### Directions for this task
Render the rows from the line containing "Click the 分享 share button" through the line containing "click(552, 512)", inclusive, as a numbered list with blank lines omitted.

[Entries on finding words and elements]
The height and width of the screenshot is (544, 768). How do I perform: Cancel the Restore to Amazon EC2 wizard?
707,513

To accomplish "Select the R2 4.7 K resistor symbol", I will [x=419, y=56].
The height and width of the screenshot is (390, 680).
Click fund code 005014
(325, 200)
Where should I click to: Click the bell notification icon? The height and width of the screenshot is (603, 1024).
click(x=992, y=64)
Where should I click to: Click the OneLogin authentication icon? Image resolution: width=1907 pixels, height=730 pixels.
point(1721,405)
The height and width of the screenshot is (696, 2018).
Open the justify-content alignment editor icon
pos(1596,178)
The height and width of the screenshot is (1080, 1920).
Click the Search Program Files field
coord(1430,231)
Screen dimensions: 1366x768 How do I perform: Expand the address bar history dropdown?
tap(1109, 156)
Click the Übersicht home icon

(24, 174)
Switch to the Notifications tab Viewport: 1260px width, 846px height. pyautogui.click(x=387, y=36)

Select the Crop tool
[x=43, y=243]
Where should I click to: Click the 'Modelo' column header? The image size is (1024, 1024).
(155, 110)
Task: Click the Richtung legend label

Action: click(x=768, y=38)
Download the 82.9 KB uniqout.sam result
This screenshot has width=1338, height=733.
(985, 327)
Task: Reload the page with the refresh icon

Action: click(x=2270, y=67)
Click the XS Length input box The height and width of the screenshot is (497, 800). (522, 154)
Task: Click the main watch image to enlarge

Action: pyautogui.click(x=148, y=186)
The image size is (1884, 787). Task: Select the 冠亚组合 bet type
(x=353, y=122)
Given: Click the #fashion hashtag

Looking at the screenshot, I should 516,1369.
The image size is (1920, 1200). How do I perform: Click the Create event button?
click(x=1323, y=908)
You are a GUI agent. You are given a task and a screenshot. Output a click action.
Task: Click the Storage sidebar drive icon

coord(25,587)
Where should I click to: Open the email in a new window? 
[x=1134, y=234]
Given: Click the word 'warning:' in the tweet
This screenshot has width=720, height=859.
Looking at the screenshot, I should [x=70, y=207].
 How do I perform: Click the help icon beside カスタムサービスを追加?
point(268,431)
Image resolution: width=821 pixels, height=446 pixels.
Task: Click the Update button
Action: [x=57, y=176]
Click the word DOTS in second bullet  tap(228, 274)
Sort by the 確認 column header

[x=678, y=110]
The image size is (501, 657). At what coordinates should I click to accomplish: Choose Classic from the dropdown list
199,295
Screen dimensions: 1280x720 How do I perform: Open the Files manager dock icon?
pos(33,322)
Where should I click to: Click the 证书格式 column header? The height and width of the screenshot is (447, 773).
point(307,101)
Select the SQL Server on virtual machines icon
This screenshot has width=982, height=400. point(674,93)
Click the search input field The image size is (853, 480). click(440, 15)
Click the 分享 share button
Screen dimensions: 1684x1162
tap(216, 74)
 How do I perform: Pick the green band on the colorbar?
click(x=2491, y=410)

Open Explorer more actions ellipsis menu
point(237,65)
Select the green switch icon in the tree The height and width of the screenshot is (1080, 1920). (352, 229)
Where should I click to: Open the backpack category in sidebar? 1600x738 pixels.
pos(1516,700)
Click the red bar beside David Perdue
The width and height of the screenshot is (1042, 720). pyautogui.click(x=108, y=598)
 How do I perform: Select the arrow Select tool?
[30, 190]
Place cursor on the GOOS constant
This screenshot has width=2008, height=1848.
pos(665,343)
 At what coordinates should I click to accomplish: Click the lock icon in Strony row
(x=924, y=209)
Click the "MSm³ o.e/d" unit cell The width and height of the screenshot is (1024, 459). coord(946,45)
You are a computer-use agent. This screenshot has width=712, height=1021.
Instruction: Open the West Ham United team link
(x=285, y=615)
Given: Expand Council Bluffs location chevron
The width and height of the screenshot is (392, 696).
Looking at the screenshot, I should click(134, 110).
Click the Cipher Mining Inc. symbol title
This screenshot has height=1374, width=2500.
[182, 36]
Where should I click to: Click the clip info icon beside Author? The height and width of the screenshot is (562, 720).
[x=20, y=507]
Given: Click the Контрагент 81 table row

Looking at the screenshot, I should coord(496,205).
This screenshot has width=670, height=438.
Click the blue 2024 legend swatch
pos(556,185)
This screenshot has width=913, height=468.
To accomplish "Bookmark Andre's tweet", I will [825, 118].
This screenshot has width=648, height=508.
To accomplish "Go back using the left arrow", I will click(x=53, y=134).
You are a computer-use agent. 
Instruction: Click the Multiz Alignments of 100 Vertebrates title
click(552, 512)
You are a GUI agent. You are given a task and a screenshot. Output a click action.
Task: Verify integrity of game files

### Full output
1. Click the 分享 share button
2. Screen dimensions: 1684x1162
3. tap(216, 74)
4.  How do I perform: Pick the green band on the colorbar?
5. click(x=2491, y=410)
6. Open Explorer more actions ellipsis menu
7. point(237,65)
8. Select the green switch icon in the tree The height and width of the screenshot is (1080, 1920). (352, 229)
9. Where should I click to: Open the backpack category in sidebar? 1600x738 pixels.
10. pos(1516,700)
11. Click the red bar beside David Perdue
12. The width and height of the screenshot is (1042, 720). pyautogui.click(x=108, y=598)
13.  How do I perform: Select the arrow Select tool?
14. [30, 190]
15. Place cursor on the GOOS constant
16. This screenshot has width=2008, height=1848.
17. pos(665,343)
18.  At what coordinates should I click to accomplish: Click the lock icon in Strony row
19. (x=924, y=209)
20. Click the "MSm³ o.e/d" unit cell The width and height of the screenshot is (1024, 459). coord(946,45)
21. You are a computer-use agent. This screenshot has width=712, height=1021.
22. Instruction: Open the West Ham United team link
23. (x=285, y=615)
24. Given: Expand Council Bluffs location chevron
25. The width and height of the screenshot is (392, 696).
26. Looking at the screenshot, I should click(134, 110).
27. Click the Cipher Mining Inc. symbol title
28. This screenshot has height=1374, width=2500.
29. [182, 36]
30. Where should I click to: Click the clip info icon beside Author? The height and width of the screenshot is (562, 720).
31. [x=20, y=507]
32. Given: Click the Контрагент 81 table row
33. Looking at the screenshot, I should coord(496,205).
34. This screenshot has width=670, height=438.
35. Click the blue 2024 legend swatch
36. pos(556,185)
37. This screenshot has width=913, height=468.
38. To accomplish "Bookmark Andre's tweet", I will [825, 118].
39. This screenshot has width=648, height=508.
40. To accomplish "Go back using the left arrow", I will click(x=53, y=134).
41. You are a computer-use agent. 
42. Instruction: Click the Multiz Alignments of 100 Vertebrates title
43. click(552, 512)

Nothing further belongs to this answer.